Name:
Andrew ID:
Collaborated with:

This lab is to be completed in class. You can collaborate with your classmates, but you must identify their names above, and you must submit your own lab as an Rmd file on Blackboard, by 11:59pm on the day of the lab.

There are Homework 10 questions dispersed throughout. These must be written up in a separate Rmd document, together with all Homework 10 questions from other labs. Your homework writeup must start as this one: by listing your name, Andrew ID, and who you collaborated with. You must submit your own homework as a knit HTML file on Blackboard, by 11:59pm on Tuesday November 15. This document contains 22 of the 45 total points for Homework 10.

Split-apply-combine practice with the strikes data

Hw10 Bonus. Using the map() function from the maps package, draw a map of the world, with the countries in the strikes.df data frame colored according to their average unemployment rate. For the color palette, use terrain.colors(). For all countries not found in the strikes.df data frame, color them in gray.

Hw10 Q1 (8 points). Using split() and sapply(), compute the average unemployment rate, inflation rates, and strike volume for each year in the strikes.df data set. The output should be a matrix of dimension 3 x 35. Show the columns for 1960, 1977, 1980, 1985. Then, display the average unemployment rate by year and the average inflation rate by year, in the same plot. Label the axes and title the plot appropriately. Include an informative legend.

Hw10 Q2 (4 points). Show how to compute the average inflation rate for each country pre and post 1975, from strikes.df, using a single call to daply(), i.e., without using any auxiliary columns in strikes.df, like the ones you created in yearPre1975, countryPre1975. You will need to have gone through the “Plyr: d\*ply()” mini-lecture to do this question, so you might want to come to this one after class on Wednesday or Friday. (Hint: recall the function I().) Check that the results are the same as those you computed above, with split() and sapply().

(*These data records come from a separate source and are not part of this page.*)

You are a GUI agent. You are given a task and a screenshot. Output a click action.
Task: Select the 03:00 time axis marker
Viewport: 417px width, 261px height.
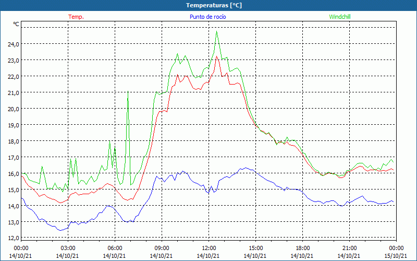tap(68, 248)
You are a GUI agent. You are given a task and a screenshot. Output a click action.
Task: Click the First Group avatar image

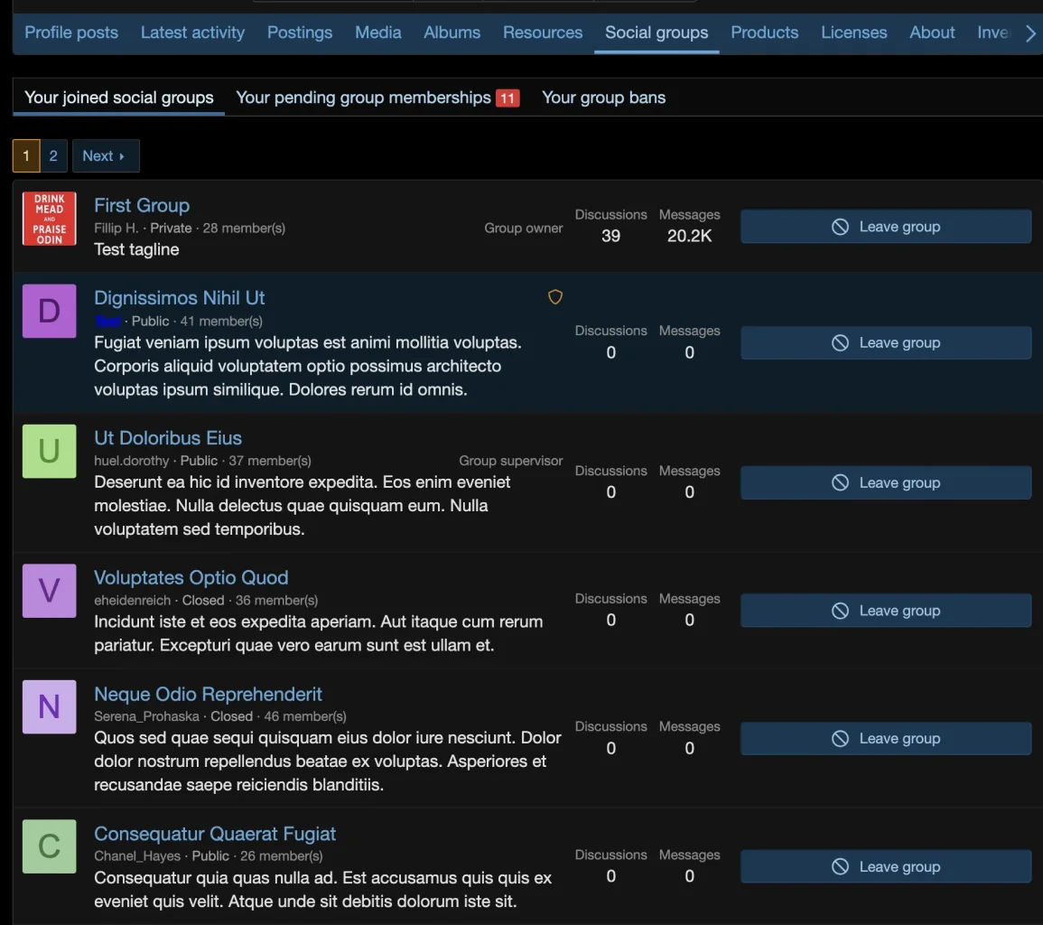tap(49, 219)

Linear regressions over the strikes data

Hw10 Q3 (10 points). Modify your code for computing the coefficients from regresssing strike.volume onto left.parliament, unemployment, and inflation, separately for each country in the strikes.df data frame, so that instead of just reporting the coefficients, you also report their standard errors. (Hint: you will need to figure out how to extract the standard errors from the call summary() on the object returned by lm(). Look at the solution to one of the bonus questions on Hw9.) The output should be a matrix of dimension 8 x 18 (1 row for the intercept, 3 rows for the coefficients of left.parliament, unemployment, inflation, and 4 rows for their standard errors). Display the columns for Belgium, Canada, UK, and USA.

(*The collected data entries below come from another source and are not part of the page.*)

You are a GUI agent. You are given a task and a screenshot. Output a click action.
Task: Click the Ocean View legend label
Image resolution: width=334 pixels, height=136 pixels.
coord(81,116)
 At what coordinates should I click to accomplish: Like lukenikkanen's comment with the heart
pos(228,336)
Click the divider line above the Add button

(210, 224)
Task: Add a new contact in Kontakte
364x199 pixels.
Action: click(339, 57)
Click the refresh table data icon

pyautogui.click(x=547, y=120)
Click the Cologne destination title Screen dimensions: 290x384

Finally, reproduce your plot from the last question of the coefficients of left.parliament, from the countrywise regressions of strike.volume onto left.parliament, unemployment, inflation. But now on top of each point—denoting a coefficient value of left.parliament for a different country—draw a vertical line segment through this point, extending from the coefficient value minus one standard error to the coefficient value plus one standard error. (Hint: segments().) Make sure that these line segments to not extend past the y limits on your plot. For how many countries do their line segments (from the coefficient value minus one standard error to the coefficient value plus one standard error) not intersect the 0 line? Which ones are they?